What is a question?
I’m sure you ask questions everyday, but probably don’t have a ready answer for that question. Maybe your first reply is something along the lines of, “it’s a way of getting information from another person when you don’t know something.”
That’s only partially correct. Confused why? Keep reading: my blog today is about questions, designed to enhance your question asking skills. Asking the right questions provides advantages:
- You’ll be a better listener. Listening is an interpersonal skill that is just as important as talking. A conversation needs two people; it’s not just two people volunteering information and moving the air. If you can ask a question after someone stops talking, it’s a sign that you were listening and understood what was said.
- You’ll improve your relationships. This will apply especially to the men in relationships. Asking questions will both allow you to avoid talking when you don’t want to and make your partner feel loved (Ask me about my day, please!).
- You’ll know yourself better by engaging your curiosity. Figuring out what intrigues you is partially a practice of asking questions over and over and figuring out how you feel about both the question and the answer.
- You’ll learn how to disarm an opponent. By asking questions, you’ll be able to engage calmly with people even when you disagree. They’ll think you’re interested in them, not argumentative; therefore, they’ll be more likely to explain themselves and maybe even listen to you! Showing interest is inherently validating since it creates an external affirmation of a person’s significance. The person is the focus of attention and is treated as a source of knowledge/understanding. That feels good!
Remember the six “question words”:
If you can’t remember, get a Clue. The question words are Who, what, when, where, why, and how. For example:
What is the opposite of a horse?
What is the natural habitat of a unicorn?
When is the status quo?
… Wait, are you telling me those don’t make sense? You’re probably so good at making questions that if I asked you to make some nonsensical questions, you would find it difficult. (In case you’re wondering, what’s wrong with the first is that a horse is not the type of object that can have an opposite. What’s wrong with the second is that unicorns are only concepts – not real existing things. What’s wrong with the third is that the term “status quo” always refers to the current state of affairs – and current is a relative notion.) My point is: Congratulations – you’re already pretty good at knowing a good question from a bad!
How to ask specifically for the information you want:
Sometimes it’s hard to see a bad question. They’re not always as obvious as the previous examples. Other confusing questions:
Question: Where is Ghana?
A: east of Cote d’Ivoire; B: in Africa; C: on planet Earth; D: She lives in San Diego.
The question you ask determines the kind of answer you get. If you don’t ask a specific enough question, the person you ask will not be able to give you the answer you want. Try asking instead: Where on a map is the country of Ghana located?

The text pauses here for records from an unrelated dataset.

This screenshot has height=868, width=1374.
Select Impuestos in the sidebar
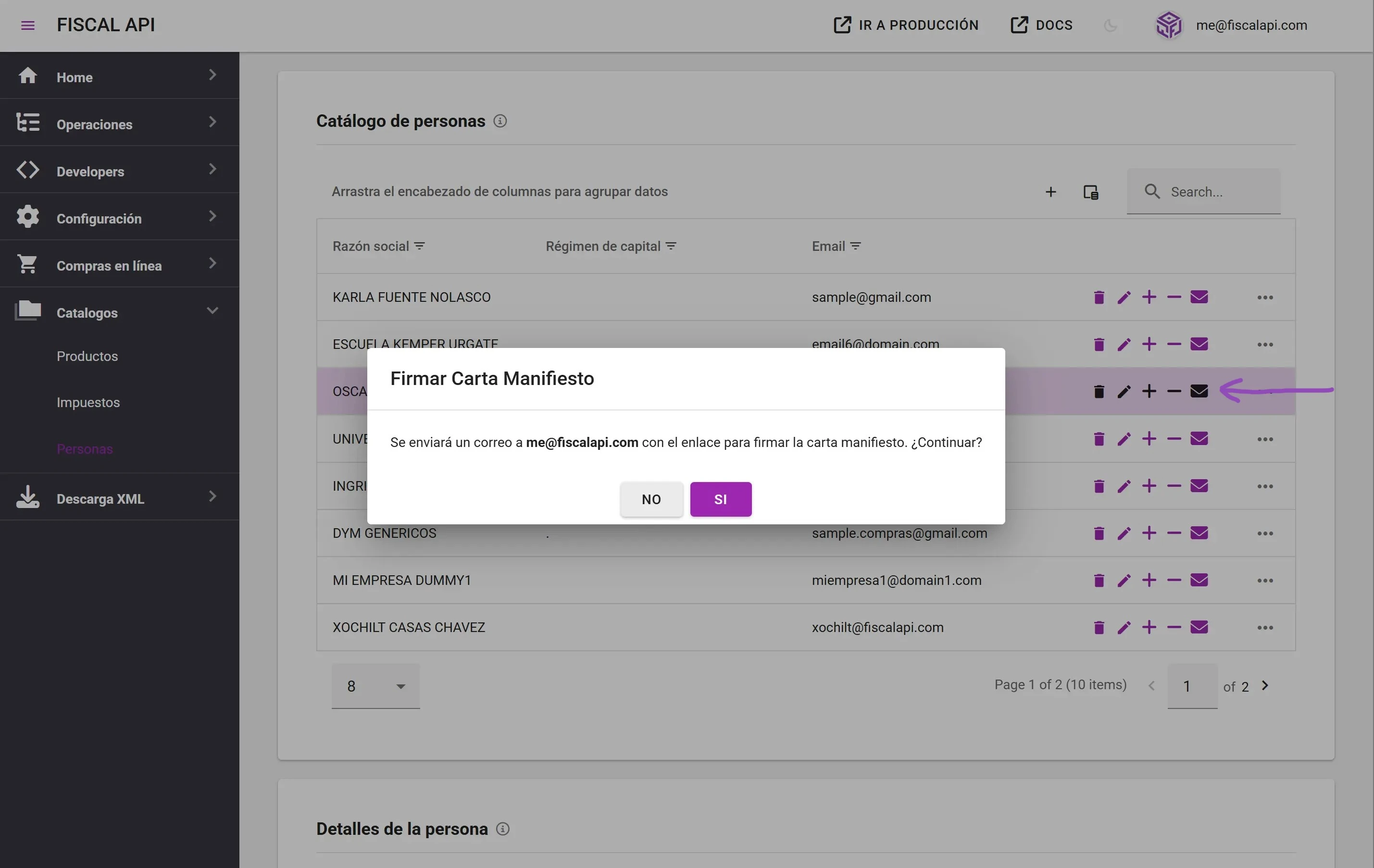tap(88, 403)
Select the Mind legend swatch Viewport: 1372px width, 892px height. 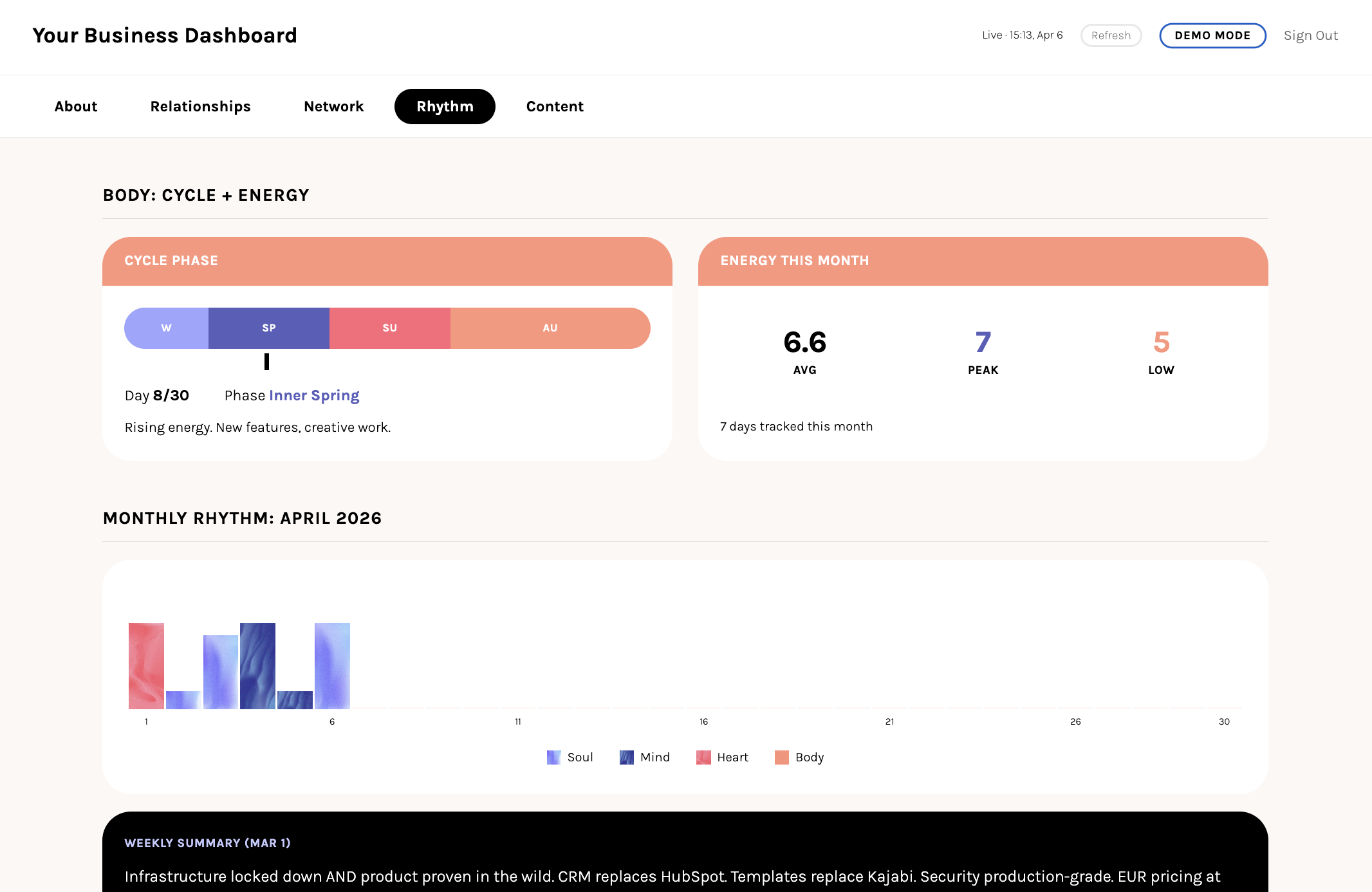626,757

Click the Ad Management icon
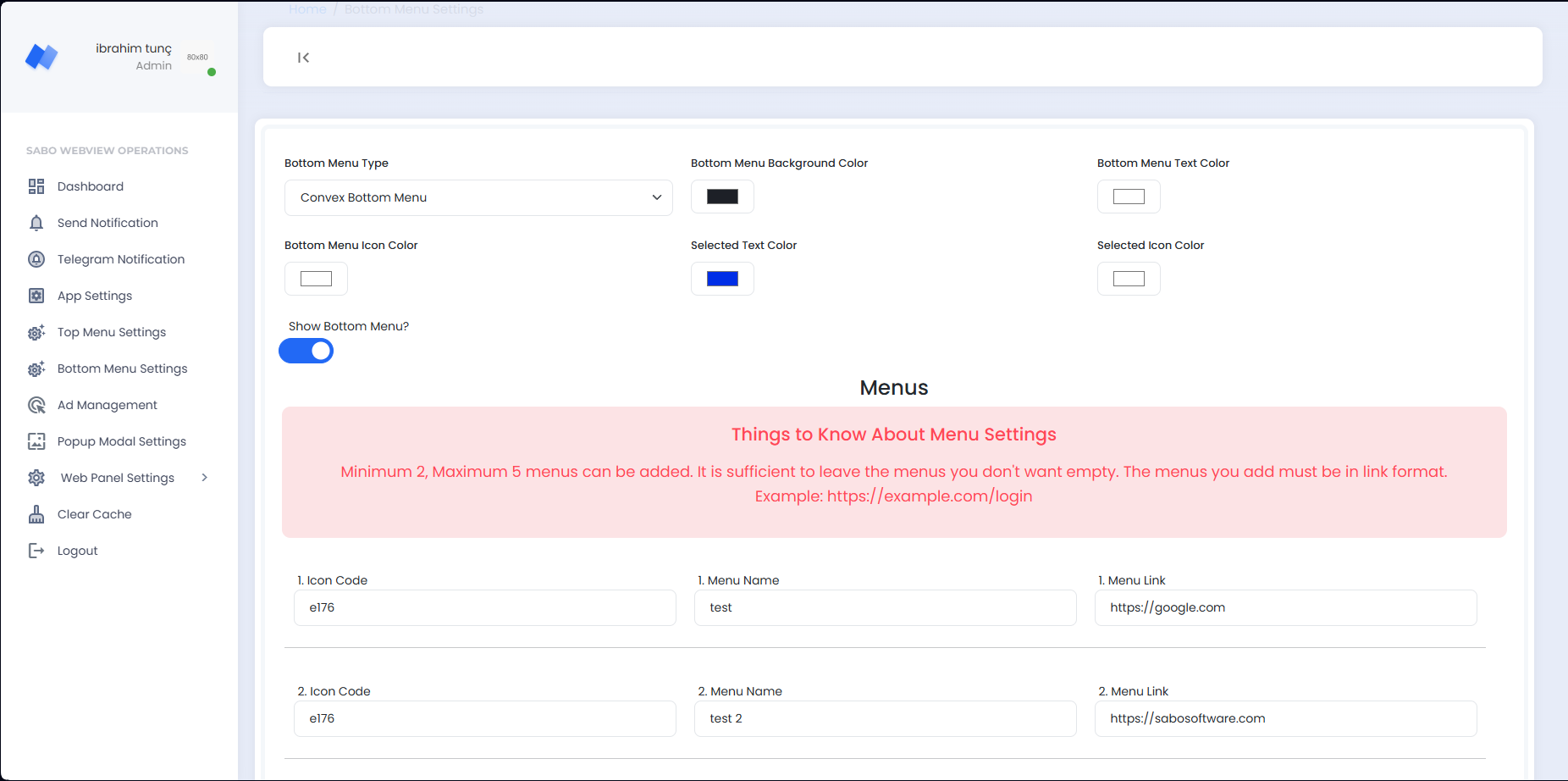[36, 404]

Question: Do you want coffee or tea?
All of these really do answer the question, exactly as asked. But if you were asked this question, what did the asker intend to ask? Try asking instead: Can I bring you a coffee or would you prefer tea? (In logical terms, “or” is a disjunct but in speech, “or” is an conjunct.)
Q: What did you eat for lunch?
How would you answer this question if you did not eat lunch today? The asker made an assumption and made it hard for you to give information openly. The asker could have started by asking, did you eat lunch yet? (Fun factoid: In Mandarin, a common way to ask “How are you?” actually means “Have you eaten?”, 你吃飯了嗎?)
How to avoid the awkward silence:
Eliminating assumptions, slowing down and asking one simple, open-ended question at a time is a way to encourage other people to elaborate and volunteer information.
In contrast, asking Yes or No questions or presenting only two alternatives is a psychological trick to assist people to make a decision. Most parents know, for example, that it’s easier to get a response from a child if you ask, “Do you want milk or apple juice?” instead of, “What do you want to drink?”
How to keep your goal in mind:
Not all questions are looking for answers. What purposes do questions have?
- A request for information from another person – if this is your goal, remember to ask specifically! Ambiguous questions provide ambiguous answers
- A (polite) command – “Could you open the window?” vs. “Please open the window.”
- An aggressive argument, or rhetorical – “Do you really think you can have your cake and eat it too?” or “Who do you think you are?”
- A bit of nonsense (questions that don’t make sense) for meditation – What is the sound of one hand clapping? The question is empty of conceptual content, since one hand doesn’t clap.
- Validation or an invitation to converse – “Do you think I look alright?” The faultless answer is always, “You look beautiful.”
Question everything – even the most glaring truths!
Can you eat the sun? Yes, if you get the right perspective! (A beautiful sunset in Tai-O fishing village, Hong Kong. Eating a bright yellow yolk!)